Out of Order packets PingER uses a very simple algorithm for identifying and reporting out of order packets. For each sample of 10 packets, it looks to see if the sequence numbers of the responses are received in the same order as the requests were sent. If not than that sample is marked as having one or more out of order responses. For a given interval say a month the value reported for ou of order is the fraction of samples that were marked with out of order ping responses.

Since the ping packets are sent at one second intervals it is expected that the fraction of out of order samples will be very small, and may be worth investigating whenever it is not. The IP address pinged may be a broadcast address. A router believes it has two routes by which it can reach the end host and presumably mistakenly forwards the ICMP echo requests by both routes, thus the end host sees two echo requests and responds twice.

There maybe two or more non-routed paths to the end host and each request is forwarded by more than one path. A misbehaving NAT box. Some tests that may help include: Pinging the routers along the route to see if any of them respond with duplicates. Capture the ping packets and look to see if all the packets are returned from the same Ethernet address.

An idea of the prvalence of duplicate ping packets comes from PingER measurements on March 31st to hosts in over countries. Of these hosts 15 responded with duplicate pings. For 13 of the 15 hosts it occured on both and Byte pings. Out of 10 pings sent 6 hosts had 1 ping duplicated, 5 had 2 pings duplicated, 2 had 4 pings duplicated, 1 had 3 pings duplicated and 1 returned 12 pings for each ping sent. PingER simply reports wheter there were duplicates or not.

The number received may depend on the ping command options. One option will send a given number of pings until it receives that many back or times out. Another option will send 10 pings and wait or time out until they are received. So the metric value may also depend on the ping command. Combination of all ping measures One can put together a plot of all the above ping measures loss, response, unreachability and unpredictability to try and show the combination of measurements for a set of hosts for a given time period.

The plot below for March , , groups the hosts into logical groups ESnet, N. America West, In the above plot, the loss and response time are measured during SLAC prime time 7am - 7pm, weekdays , the other measures are for all the time. The response time is plotted as a blue line on a log axis, labelled to the right, and is the round trip time for byte ping payload packets.
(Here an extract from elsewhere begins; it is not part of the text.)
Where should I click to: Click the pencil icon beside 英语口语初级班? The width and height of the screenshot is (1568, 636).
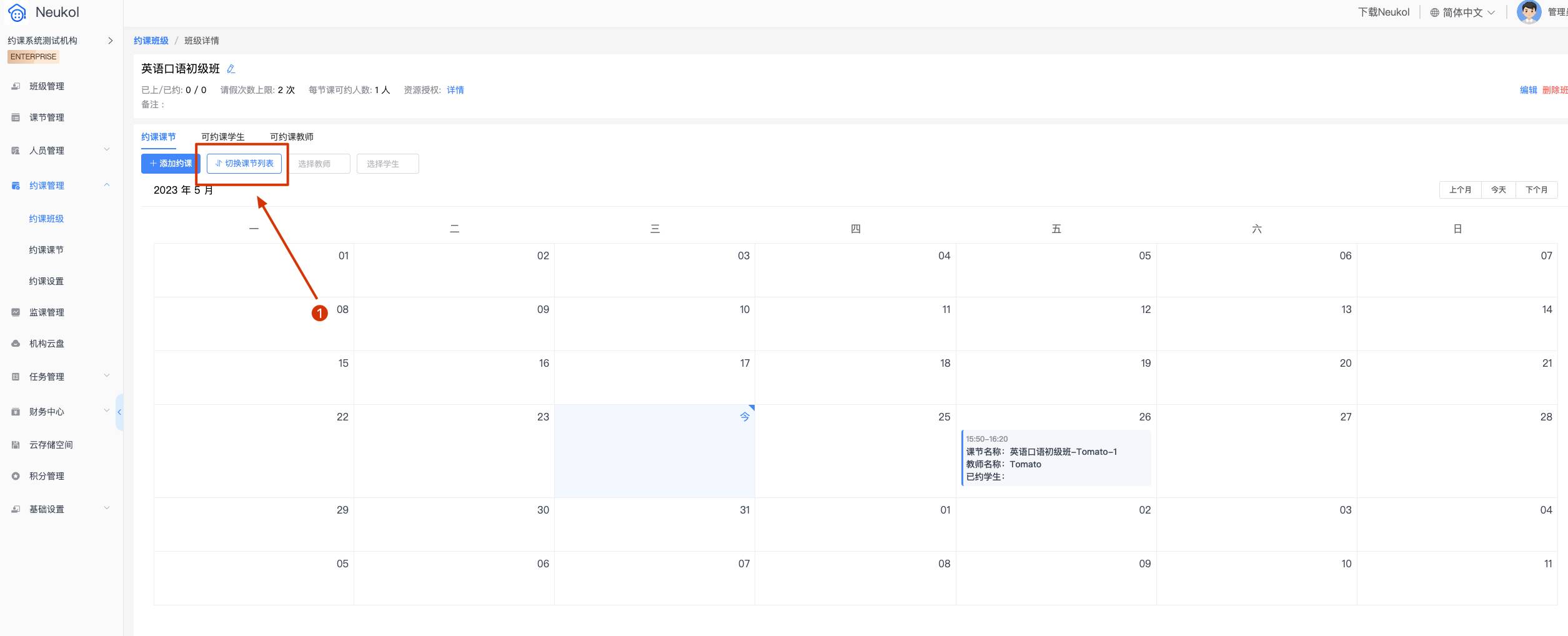click(x=231, y=69)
A host is deemed unreachable at a 30 minute interval if it did not respond to any of the 21 pings made at that 30 minute interval. The host unpredictability is plotted in green here as a negative value, can range from 0 totally unpredictable to 1 highly predictable and is a measure of the variability of the ping response time and loss during each 24 hour day.
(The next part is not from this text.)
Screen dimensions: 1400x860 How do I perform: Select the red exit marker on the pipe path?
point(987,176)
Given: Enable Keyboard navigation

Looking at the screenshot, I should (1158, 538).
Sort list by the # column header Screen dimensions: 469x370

It is defined in more detail in Ping Unpredictability. If you know of other possible solutions, we look forward to receiving a message from you at the end of this article. So, we hope the tips and tricks were helpful and the Pinger Calling App download works again quickly and without any problems.

By the way there may be other problems and errors that you may find in the overview of all Pinger Calling App problems. If you continue to have problems and Pinger Calling App is still loading slowly, we look forward to hearing from you.